On ne peut rien dire de Dieu, même qu'il n'existe pas.
Raymond Queneau – Journal
Raymond Queneau est à la fois très cultivé et très iconoclaste. On dirait même que sa joie est de détourner de morceaux de Culture (avec un grand « C ») en jouant sur tel ou tel mot qui le constitue (1).
Mais le mieux encore est quand il peut y glisser une allusion qui ne sera saisie que par certains – et invisible à tous les autres. Là est je crois pour lui le comble de la jouissance : passer devant les ignares comme une ombre, et n’éclairer que ceux qui savent : tel est son élitisme.
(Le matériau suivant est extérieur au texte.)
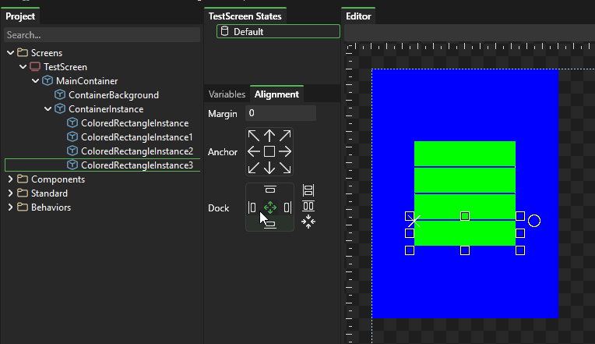Click the size-to-children inward arrows icon
Image resolution: width=595 pixels, height=344 pixels.
coord(308,222)
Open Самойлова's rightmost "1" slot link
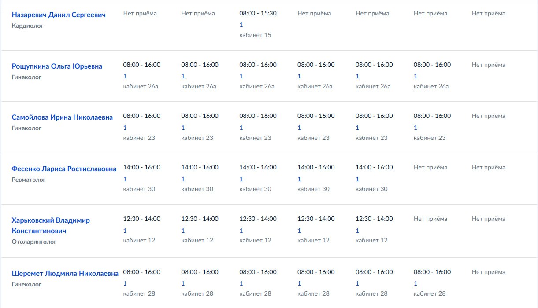Viewport: 538px width, 308px height. pos(415,128)
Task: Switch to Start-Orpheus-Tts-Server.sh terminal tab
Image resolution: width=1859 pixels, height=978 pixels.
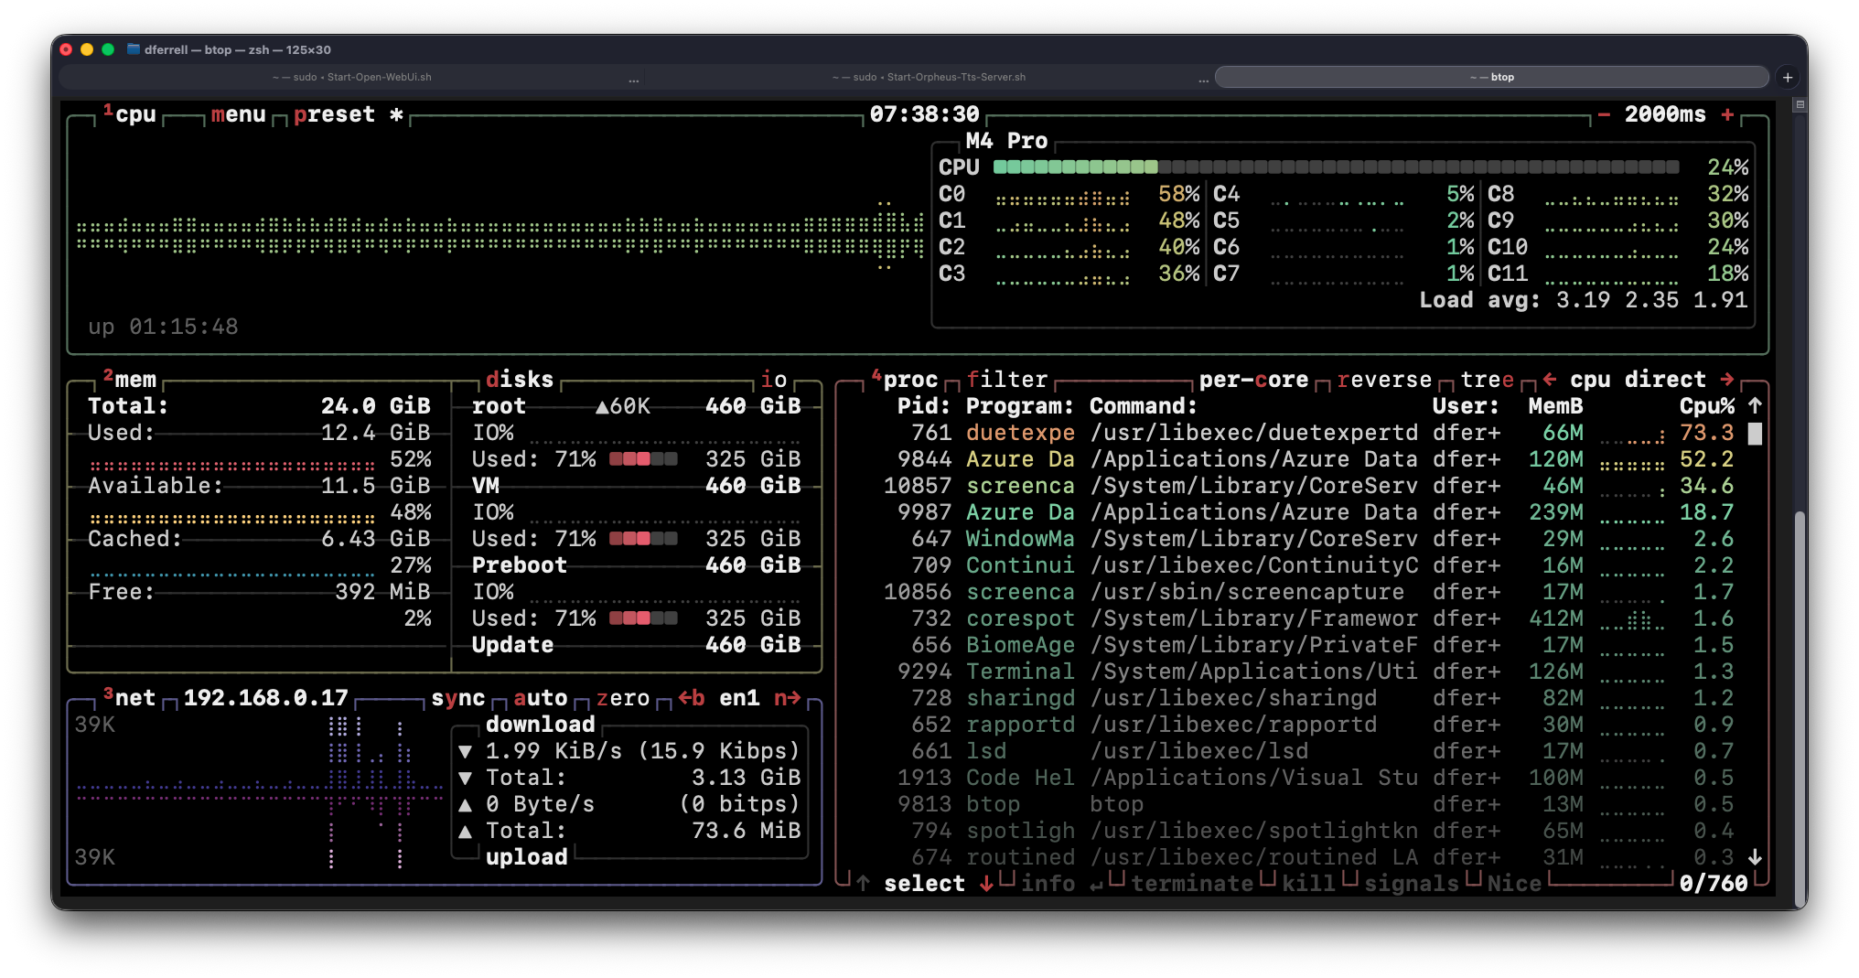Action: coord(929,77)
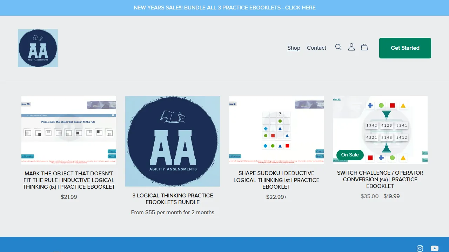Click the Shape Sudoku product thumbnail
Screen dimensions: 449x252
click(276, 129)
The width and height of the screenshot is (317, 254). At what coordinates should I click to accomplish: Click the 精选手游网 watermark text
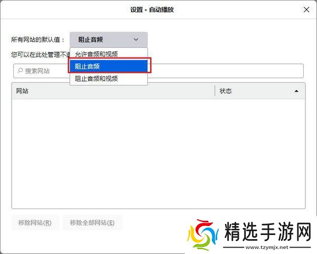pyautogui.click(x=267, y=231)

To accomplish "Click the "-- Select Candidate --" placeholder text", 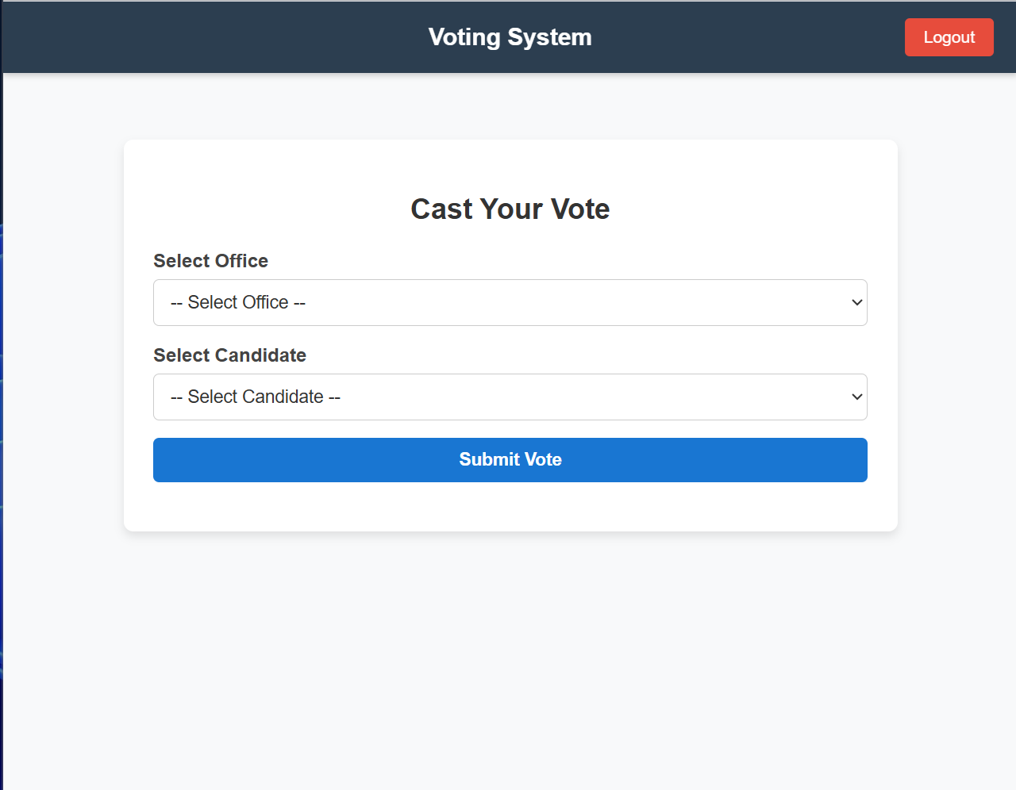I will click(256, 397).
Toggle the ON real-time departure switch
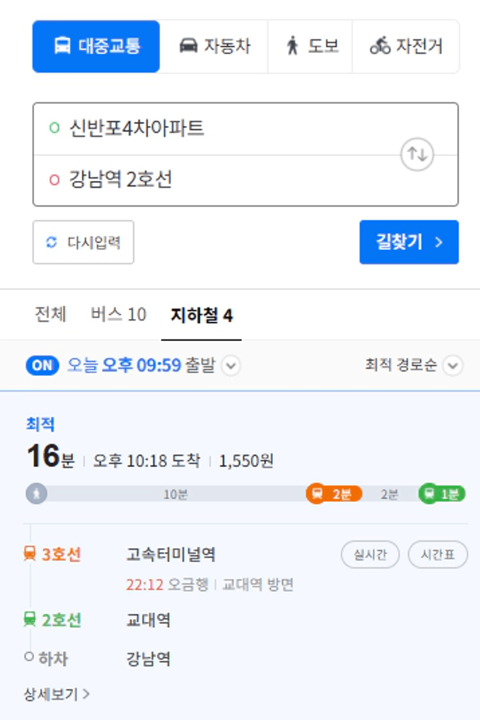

Bon disons-le alors pour ceux qui feraient partie des ignares et qui malgré tout liraient ce Blog (ça, je n’arrive pas à le croire) : le jeu de Queneau porte sur la formule concernant le néant : car, c’est de lui qu’on dit habituellement « Du néant, on ne peut rien dire, même qu’il n’existe pas. ». Ce qui fait que sa phrase doit être entendue comme s’il disait : « Dieu, c’est le néant, et c’est pour cela qu’on ne peut même pas dire de lui qu’il n’existe pas. »
Oui, mais alors : pourquoi ne le dit-il pas ? Pour faire jouir ceux qui comprennent, parce qu’en pensant que leur voisin n’a pas compris, ils vont se sentir très intelligents ? Ou pour renforcer sa pensée en la faisant formuler par son lecteur (comme quand on met des points de suspension) ? Ou pour faire vite ?
Je ne sais pas trop : en tout cas c’est une situation beaucoup plus répandue qu’on ne le croirait, et je pense en particulier à Rousseau qui écrit quelque part (2) : Je n’écris pas pour ceux à qui il faut tout dire.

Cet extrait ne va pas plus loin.